Ida Heck

Ida Heck is the mother of 8-year-old Jenna Heck, who has Sturge-Weber Syndrome. (Algerina Perna, Baltimore Sun / May 17, 2013)

It's a dream Ida Heck never really expected to come true.

Her family has raised about $1 million since 2005 for research into the rare disorder that afflicts her 8-year-old daughter, Jenna, resulting in cognitive deficits, seizures, long-lasting migraines, glaucoma in one eye and a red birthmark on the right side of her face.

She's been driven by a fervent hope that the money would help finance a breakthrough. Yet she had her doubts: "So often you give and give and give and never hear of any findings."

Then came this month's news from the Kennedy Krieger Institute in Baltimore. Researchers there announced that they had discovered the genetic mutation that causes both the disorder, Sturge-Weber syndrome, and the far more common port-wine birthmarks that don't harm the brain.

The researchers say this knowledge could lead to new treatments and, perhaps, one day, a cure. Dr. Anne Comi, a pediatric neurologist who has studied the disorder since the late 1990s, spoke directly to people like the Hecks in a video posted on Krieger's website.

"We have real hope in the next five to 10 years, perhaps sooner, perhaps a little longer, that there will be … new treatments and perhaps even a cure for Sturge-Weber syndrome," Comi said after summarizing the findings published recently in The New England Journal of Medicine.

Jenna Heck watched the video with her mother at their home in Davidsonville.

"Replay it," she told her mother.

The discovery — Comi calls it a "game changer" — owes a lot to tenacity and technology. Comi, 45, and molecular scientist Jonathan Pevsner, 51, have both been trying to unravel the mysteries of Sturge-Weber since attending a conference on the disorder in 1999. It's been dubbed an "orphan disease," one that attracts relatively little public attention or research money.

"We've been trying for many years to get at this," Comi said in an interview.

Scientists long suspected a genetic mutation that randomly occurred during fetal development. But "the technology didn't exist to fit that hypothesis, until now," said Pevsner, the study's co-senior author with Comi.

The technology that solved the puzzle, known as whole genome sequencing, allowed scientists to compare DNA in tissue affected by the disease with DNA in tissue that wasn't affected. That pinpointed the source as GNAQ, a gene well known to researchers and the subject of active research.

The mutation, which is not inherited, causes both the syndrome and port wine birthmarks, so named for their dark wine color.

Port wine birthmarks affect about 1 million people in the United States. One baby in 300 is born with such marks, which can appear anywhere on the body.

Sturge-Weber is much rarer, affecting about one in 20,000 babies. Only babies born with a port wine birthmark in the upper part of their face can develop Sturge-Weber.
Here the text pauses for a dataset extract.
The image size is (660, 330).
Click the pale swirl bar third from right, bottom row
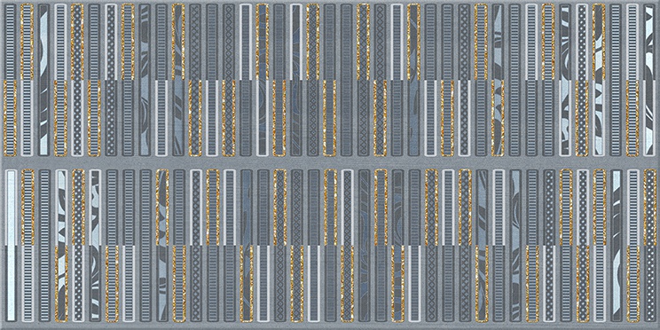pos(616,246)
Those babies have a roughly 20 percent change of having the syndrome, though it's often not apparent for months whether that will turn out to be the case.

Abnormal capillaries under the skin cause the birthmarks. With Sturge-Weber, irregular blood vessels can also reach into the child's brain, blocking blood flow and depriving the tissue of oxygen and nutrients. As the brain shrinks and hardens, seizures, mental deficits and strokes can occur.

Current treatment options are limited, Comi said. For the birthmarks, laser treatment can lighten the mark, but the process frequently needs to be repeated over time.

For those with the brain effects, doctors use anti-convulsants to reduce seizures, but the treatment is not always effective. Studies have looked at using low-dose aspirin to aid seizure control and blood flow.

"This does help stabilize the patient and improve their seizure control," Comi said, "but it certainly is not the silver bullet we're looking for."

Comi said the basic shortcoming of existing treatments is this: "We were trying to treat symptoms without knowing about the cause."